Memories and Settling Dust

I’ve been back in Brisbane for just over a week, and the dust in my head is just beginning to settle. Here are some images from our time in Phoenix.

Everybody is keen to hear how we got on in Phoenix, and I am more than happy to report how well we were received, along with some of the great feedback we got from our audience members.

Some of Angela’s students who attended the Fringe performances were kind enough to give us permission to quote from the essays they wrote for assessment for their Film and Theatre Studies course.

Kathleen drew attention one of the benefits of a Fringe Festival, in that it introduces audiences to new venues:

“I attended “The Fall of June Bloom (Or What You Will) at Space 55 in Downtown Phoenix. It was performed in a small room, with space for about 50 audience members in stadium seating. I had never been to the venue before, and didn’t even know it was there until the performance. It was wonderful to discover another hidden gem in Phoenix, a city I spend a lot of time in for work and school. It was a quaint and intimate setting, and I will definitely look into future performances there.”

She described the production thus:

“Half the performance was an older woman struggling with identity issues and finding out where she belonged, and the other half was a young, sassy, stubborn college student interested in learning and probing into the lecturer’s life.

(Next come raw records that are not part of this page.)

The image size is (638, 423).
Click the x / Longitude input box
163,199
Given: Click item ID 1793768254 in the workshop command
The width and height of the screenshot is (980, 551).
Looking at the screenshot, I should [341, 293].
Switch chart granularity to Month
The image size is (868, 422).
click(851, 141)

Although their manners of speaking were the same at times, in the sense that they had steady voices, good projection, etc., they brought such different life experiences, ways of looking at things, and quirks in personality to the shared performance, that the contrast was well appreciated and understood.”

Holly suggested that:

“In my opinion, the performance was intriguing and fascinating to execute a piece with Shakespearean presentation to the works of today’s realism took courage and a convincible aura of personality to be successful.”

Joe found the production to be a very new kind of performance:

“The play was set up as a classroom in a way. June Bloom was the teacher and we the audience were the students. I felt it was a very informal performance based on the relationship she established with the audience. The actress interacted with the audience on numerous occasions which gave the play a dimension I had never seen before.”

He wrapped it up like this:

“I enjoyed the overall play because I had never been to performance like this one. It was something completely different which intrigued me. Both performers acted with great intelligence, emotion, and passion. It was a very impressive performance that I would definitely suggest to anyone.”

Thanks so much to everybody who contributed, to Micha and Dave for their wonderful hospitality, to Lauren and Angela for their beautiful energy, commitment and talent, to the Estrella Community College community for their support, likewise the Phoenix Fringe Festival folks, to all our audiences at Estrella and at Space 55 – and to the kindness of strangers who stopped to chat in cafes and bars, on sidewalks and waiting for a bus or a train. Phoenix, you rock.

 

 

Opening Night in Phoenix

It’s here at last, after all the planning, rehearsing – online and in person, travelling, organising, writing and re-writing. Whew!

The play has evolved quite dramatically – and comically – since Brisbane. What a difference it makes playing with different people.  I am so glad this is the kind of company Thunder’s Mouth Theatre is. There is no standing still, either creatively, philosophically or intellectually when you work this way.

Our tech run went well, I just love Space 55.  It seats 50, the audience on risers, with a small stage area, black curtains at the back. Just perfect for Dame June to spring up and down, chatting to the audience, wandering at will into and out of the dark spaces of the mind, playing with, for and about Shakespeare’s language, and dealing with whatever events the evening happens to throw at her. Good luck, June!

Now, I’d better get those posters ready to stick up in the lobby, and drop around to the other venues I’ll be visiting over the next three days.  Better late than never – I trust.